Foreword
The 5th Chinese Lexical Semantics Workshop (CLSW-5) was held in Singapore from June 21 ~ 24, 2004. The workshop provided a successful forum for researchers from various areas of Chinese lexical semantics, including lexical resources, representation and inference, interfaces, and applications.
The workshop received approximately sixty submissions. The program committee accepted thirty-five as oral presentations and twenty as posters after blind review. From the oral presentations, we further selected fourteen papers to be included in this special issue of CLCLP on Chinese lexical semantics based on a second round of review.
These papers can be divided into the following four categories.
i) Design and representation: Huang et al. presents the Sinica sense management system; Liu et al. discusses collocational asymmetry in Mandarin Verbs; Li et al. looks at temporal adverbs and aspects; and Chen et al. discusses a thesaurus of Chinese function words. These papers show that the research on Chinese lexical semantics has developed to the stage where knowledge bases can be built and systematic accounts can be proposed.
ii) Meaning categorization and disambiguation: Chen et al. presents a disambiguation approach based on Hownet senses; Tsai et al. provides a disambiguation scheme based on syntactic construction; Wang et al. is about the usage of construction theory in lexical semantics; and Yu et al. is focused on dummy verbs in contemporary Chinese. These papers attest to the fact that polysemy and disambiguation will continue to be foci of lexical semantic studies.

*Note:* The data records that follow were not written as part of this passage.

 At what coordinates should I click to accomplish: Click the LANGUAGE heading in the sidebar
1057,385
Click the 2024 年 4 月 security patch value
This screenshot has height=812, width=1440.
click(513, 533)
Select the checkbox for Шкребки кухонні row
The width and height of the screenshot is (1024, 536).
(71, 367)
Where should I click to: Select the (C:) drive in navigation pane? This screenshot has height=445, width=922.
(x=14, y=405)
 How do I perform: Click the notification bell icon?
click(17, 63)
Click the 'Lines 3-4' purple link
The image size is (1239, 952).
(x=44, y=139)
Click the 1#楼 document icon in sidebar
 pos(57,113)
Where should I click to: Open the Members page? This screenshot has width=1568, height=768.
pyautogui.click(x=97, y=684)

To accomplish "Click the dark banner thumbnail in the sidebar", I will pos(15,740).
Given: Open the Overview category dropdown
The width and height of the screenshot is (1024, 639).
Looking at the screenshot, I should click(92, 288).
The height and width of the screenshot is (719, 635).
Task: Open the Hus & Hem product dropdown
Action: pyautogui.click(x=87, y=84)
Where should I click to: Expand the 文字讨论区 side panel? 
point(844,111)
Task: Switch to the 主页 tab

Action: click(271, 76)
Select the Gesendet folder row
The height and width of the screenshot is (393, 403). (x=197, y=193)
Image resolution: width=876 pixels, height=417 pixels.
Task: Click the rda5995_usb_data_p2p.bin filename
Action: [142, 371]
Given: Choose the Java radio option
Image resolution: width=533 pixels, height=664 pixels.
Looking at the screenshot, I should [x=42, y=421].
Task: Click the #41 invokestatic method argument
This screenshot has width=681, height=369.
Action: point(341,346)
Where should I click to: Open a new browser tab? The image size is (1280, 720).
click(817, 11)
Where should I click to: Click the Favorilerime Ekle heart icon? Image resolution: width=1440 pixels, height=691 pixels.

iii) Corpus study of word senses: Kwong et al. discusses the usage and perception of judgment terms in Pan-Chinese contexts; Xia and Yu gives a categorization of Chinese name entities; and Wu et al. presents a bidirectional investigation of the semantic relations in both CCD and coordinate structures. They continue to build on the corpus-based pillar of Chinese lexical semantics.
iv) Metaphors: Chung et al. talks about source domains as concept domains in metaphorical expressions; Li et al. explores semantic projection in Chinese metaphorical idioms; and Wang et al. focuses on the evaluation of lexical emotions based on a grammatical knowledge base of contemporary Chinese. The compactness of knowledge and the mapping between two knowledge domains have made metaphor one of the most exciting topics in Chinese lexical semantics.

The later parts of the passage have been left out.